“The Interdependent Church Family” (I Corinthians 12:1-31)



I once took a church youth group on an activity called a “ropes course.” A ropes course, for those of you who don’t know, is a series of group challenges, usually out in the woods, where individuals in a group have to work together to get the whole group from point A to point B, while overcoming obstacles along the way. It’s a mental and physical challenge for a group that is really about team building. It helps bond the members of a group into a cohesive unit as they think and work together. Ropes course is something of a misnomer, in that not all the challenges involve ropes.

The group I was with went through a series of warm-up challenges, none of which lasted more than 15 minutes, and they accomplished each of them without too much trouble.

The last challenge was very different. This time they had to get the entire group of 15 to walk the length of a two-inch wide, 50-foot long balance beam. The balance beam began two feet off the ground, angled up and then to the right and then to the right again, plateaued at 4 feet off the ground and then angled back down again toward the ground. The rule was that the whole group had to stay connected the whole time, and the whole group had to walk the entire balance beam without anyone falling off. If someone did fall off, the entire group had to get off the beam, go back to the beginning and start all over again.

The guide that day told us chaperones in a nice way to shut up and to stay out of it and not intervene or try to rescue in any way, no matter how frustrated the group might become. The guide assured us that in time they would figure it out without us, and they needed to figure it out apart from us.

So I sat and watched the group struggle for an hour to get everyone the length of the balance beam without falling off.

So picture, if you will, 15 youth all up on the balance beam, all lined up in a row, all holding hands, all trying to keep their own balance while helping others to keep theirs.

I watched them for an hour try and fall off and try again and fall off again and get frustrated and try again and get tired and fall off again and try again. And as I watched I got a vision of what the church was meant to be, with all of its particular people and talents, and the vision was much like Paul’s vision that we read about in I Corinthians 12, where Paul sees the church as a human body, with each member being a unique part of the body, each playing their part, and each contributing to the health of the whole.

I noticed immediately that in the youth group, natural leaders rose up. Certain members of the youth group just naturally took the lead, commanded attention, tried particular ideas, organized the group in certain ways. And there were others who were naturally content to be led and be more of a support people for the group.

I noticed that some in the youth group were natural encouragers of others. They gave the group new energy and spurred them on. They wouldn’t let the group stop trying, but when the group got discouraged, mad, tired, and wanted to sit down, the encouragers would say, “OK, let’s go guys. Don’t quit. Keep trying. Let’s go back and try it all again.” And I could see the group responds to their encouragement.

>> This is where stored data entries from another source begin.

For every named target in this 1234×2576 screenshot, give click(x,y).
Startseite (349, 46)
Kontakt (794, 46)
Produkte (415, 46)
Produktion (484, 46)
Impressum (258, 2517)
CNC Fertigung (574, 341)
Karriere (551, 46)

I noticed that some in the youth group were idea generators. When the group would try a particular strategy and fail, the idea generators were quick to suggest other approaches. They would say, “Let’s try alternating boy/girl/boy/girl.” And when that didn’t work, they’d say, “Let’s try alternating bigger people and smaller people.” And when that didn’t work they’d say, “Let’s alternate people facing one direction and others the opposite direction.” Or “let’s try putting our arms around each other’s waist or shoulders.” Or “let’s try this order of people.” The idea generators were always offering new options and possibilities.

Then there were those in the group who were really good at being first in line, or at the end, or in the middle. When the group tried to put them in another place, they fell off. Some just naturally knew where their best place was, while others needed to be told where their place was.

There were those youth who were particularly skilled at using their bodies. They were athletic, well balanced, and provided good anchors for the more wobbly. Others were better with their minds, thinking thoroughly through problems and challenges.